----- Data extract -----

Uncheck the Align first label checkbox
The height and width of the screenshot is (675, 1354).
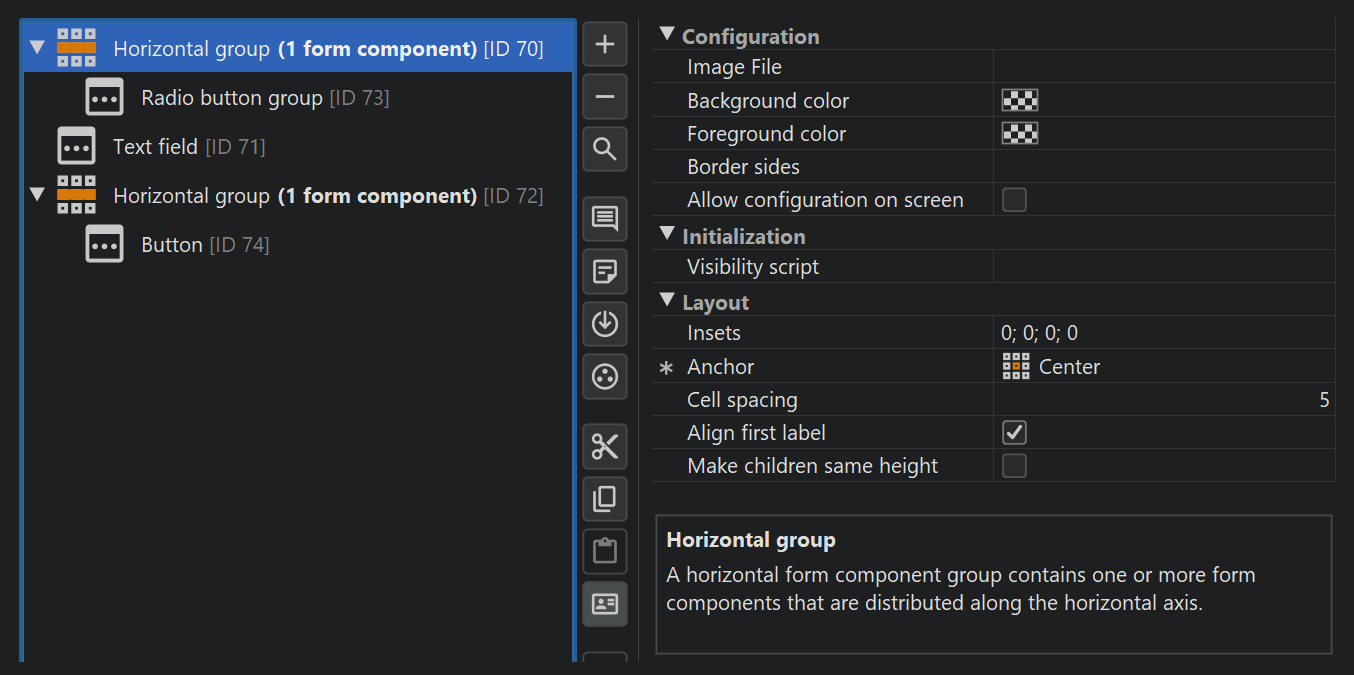1014,433
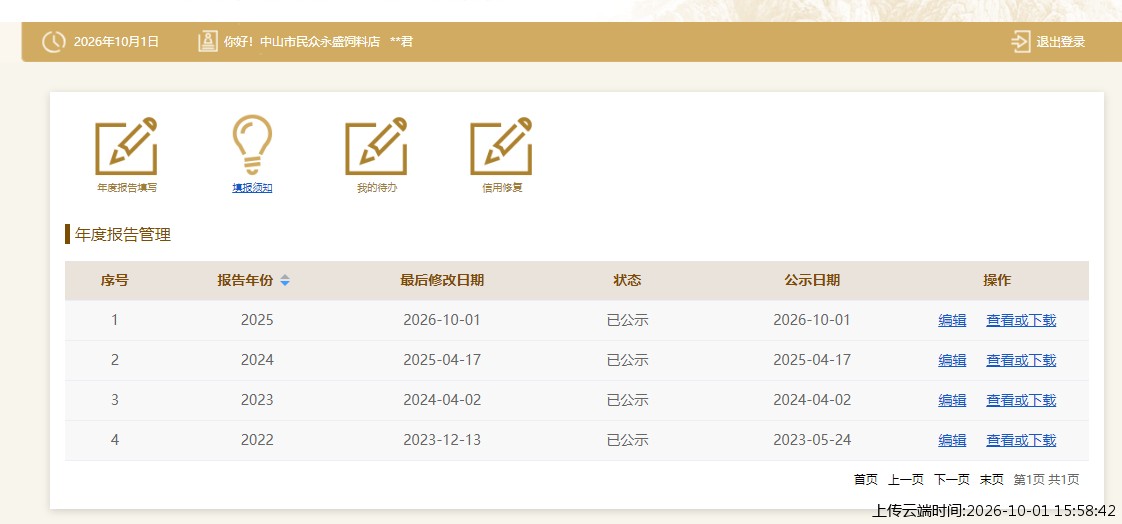The width and height of the screenshot is (1122, 524).
Task: Click the 退出登录 logout text
Action: pyautogui.click(x=1060, y=42)
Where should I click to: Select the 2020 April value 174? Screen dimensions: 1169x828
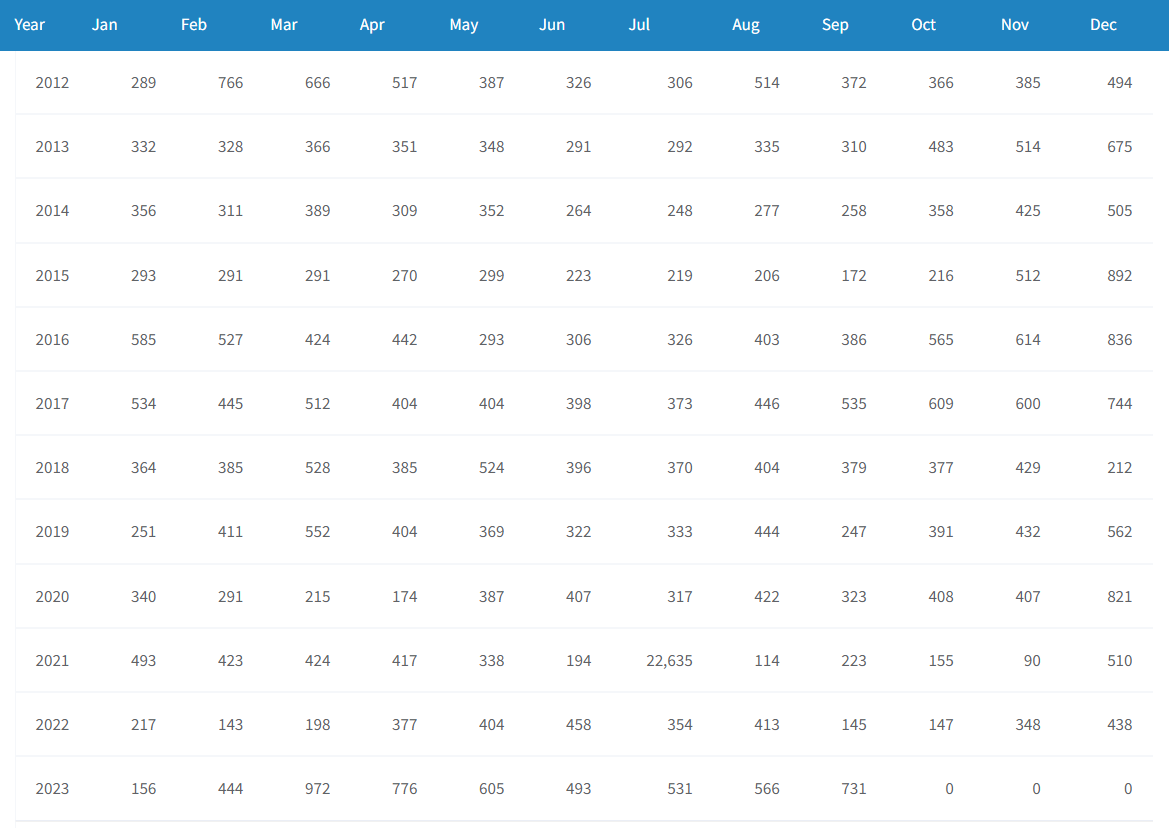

-----

__Task requirements__.
What you hand back should match the entries above exactly, except that no picture appears.

__Answer box__.
Uncheck the Align first label checkbox
The height and width of the screenshot is (675, 1354).
1014,433
The width and height of the screenshot is (1122, 524).
Task: Click the 退出登录 logout text
Action: pyautogui.click(x=1060, y=42)
Where should I click to: Select the 2020 April value 174? Screen dimensions: 1169x828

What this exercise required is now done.